Discover how God found a lost sheep in the unlikeliest of places.

Have you ever led someone to Christ under unique circumstances? I am always amazed to find God working outside of our understanding and conventions. By the time you think you’ve got God figured out, He surprises you with something totally unconventional. 

It was Easter Sunday, and the crowd entering the corps at which we were stationed was growing at an exceptional rate. This was our first Easter Sunday, and we wondered where we would put all the people that we anticipated would be coming for the Holiness service. Sunrise service, breakfast and Sunday school were finished, and there was a large congregation waiting to celebrate the resurrection of our Savior.

During the service, I had included a children’s lesson, and on that morning, I left the platform and stood in front of the Holiness table to present that lesson. Needing a child to help with my lesson, I called upon Billy, and he came forward. Billy was not always the best behaved child in church, but he was my choice that morning. 

His mother had been attending the corps for a few months and had finally convinced her husband to come just for the morning worship.  

During the children’s lesson, I got down on one knee and put my arm around the young boy. I talked to him about how Christ had risen and how glad we should be for that. After I completed the lesson, I sent Billy back to his seat and continued the service.   

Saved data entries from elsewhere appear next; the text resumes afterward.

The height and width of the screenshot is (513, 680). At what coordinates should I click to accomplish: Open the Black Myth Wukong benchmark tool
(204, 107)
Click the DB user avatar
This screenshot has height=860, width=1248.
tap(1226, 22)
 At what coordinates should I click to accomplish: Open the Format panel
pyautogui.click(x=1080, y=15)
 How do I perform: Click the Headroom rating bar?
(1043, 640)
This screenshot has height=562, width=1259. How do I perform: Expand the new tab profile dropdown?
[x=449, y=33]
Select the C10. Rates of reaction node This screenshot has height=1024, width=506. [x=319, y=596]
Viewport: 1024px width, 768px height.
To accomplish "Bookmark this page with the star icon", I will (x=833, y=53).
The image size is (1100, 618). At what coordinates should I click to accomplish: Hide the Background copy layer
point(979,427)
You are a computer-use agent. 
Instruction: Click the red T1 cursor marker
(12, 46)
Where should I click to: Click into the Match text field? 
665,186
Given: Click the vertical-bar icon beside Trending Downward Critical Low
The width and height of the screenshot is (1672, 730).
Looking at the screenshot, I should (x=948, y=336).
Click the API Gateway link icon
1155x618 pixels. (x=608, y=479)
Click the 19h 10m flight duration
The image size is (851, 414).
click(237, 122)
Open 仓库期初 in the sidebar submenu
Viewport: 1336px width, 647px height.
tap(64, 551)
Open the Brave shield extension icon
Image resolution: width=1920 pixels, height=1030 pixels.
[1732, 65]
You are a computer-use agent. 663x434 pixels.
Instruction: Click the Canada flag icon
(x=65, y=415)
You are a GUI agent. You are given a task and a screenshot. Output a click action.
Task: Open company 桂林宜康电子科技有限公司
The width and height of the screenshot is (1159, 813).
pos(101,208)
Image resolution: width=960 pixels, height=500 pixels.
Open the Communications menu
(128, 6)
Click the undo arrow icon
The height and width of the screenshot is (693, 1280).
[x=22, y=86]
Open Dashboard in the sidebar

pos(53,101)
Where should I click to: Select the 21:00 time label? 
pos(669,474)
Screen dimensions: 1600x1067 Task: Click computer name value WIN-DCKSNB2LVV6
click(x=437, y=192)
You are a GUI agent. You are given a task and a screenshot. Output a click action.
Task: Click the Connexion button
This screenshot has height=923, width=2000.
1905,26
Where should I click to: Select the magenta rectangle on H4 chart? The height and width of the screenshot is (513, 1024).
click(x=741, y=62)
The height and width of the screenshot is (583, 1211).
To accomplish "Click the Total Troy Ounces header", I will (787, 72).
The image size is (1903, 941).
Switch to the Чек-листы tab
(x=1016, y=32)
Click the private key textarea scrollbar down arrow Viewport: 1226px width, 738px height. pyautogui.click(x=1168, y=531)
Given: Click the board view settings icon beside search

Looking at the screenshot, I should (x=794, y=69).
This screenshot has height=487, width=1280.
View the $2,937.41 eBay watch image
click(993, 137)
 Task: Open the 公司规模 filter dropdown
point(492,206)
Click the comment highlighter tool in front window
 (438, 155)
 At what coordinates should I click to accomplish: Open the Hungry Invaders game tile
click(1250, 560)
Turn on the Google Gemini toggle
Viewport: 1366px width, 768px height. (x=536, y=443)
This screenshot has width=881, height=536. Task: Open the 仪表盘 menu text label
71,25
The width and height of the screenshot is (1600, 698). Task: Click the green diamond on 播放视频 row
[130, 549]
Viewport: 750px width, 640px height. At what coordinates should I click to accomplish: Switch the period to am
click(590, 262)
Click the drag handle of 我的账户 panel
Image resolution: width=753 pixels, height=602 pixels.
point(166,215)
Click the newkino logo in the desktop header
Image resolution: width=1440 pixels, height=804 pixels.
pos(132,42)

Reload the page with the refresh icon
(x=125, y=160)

While sitting on the platform waiting to deliver the sermon, I noticed that Billy’s dad seemed ill at ease. Not thinking too much about it, I took my place behind the pulpit and began speaking the word of truth and celebrating the risen Savior. Nearing the end of the sermon, I gave a call to repentance, and several came forward to pray. Billy’s dad got up and went out the back door of the chapel. We finished the closing song and had the closing prayer.

As I approached the rear of the chapel, my wife said that Billy’s dad, Larry, had gone out into the parking lot. I went out and found him in his old pickup truck. Tears were streaming down his face, and he said to me, “I don’t know what’s wrong with me. I haven’t cried in years. When I saw you hug my son, I didn’t know what to do. No one hugs Billy, because they think he is a bad boy.”  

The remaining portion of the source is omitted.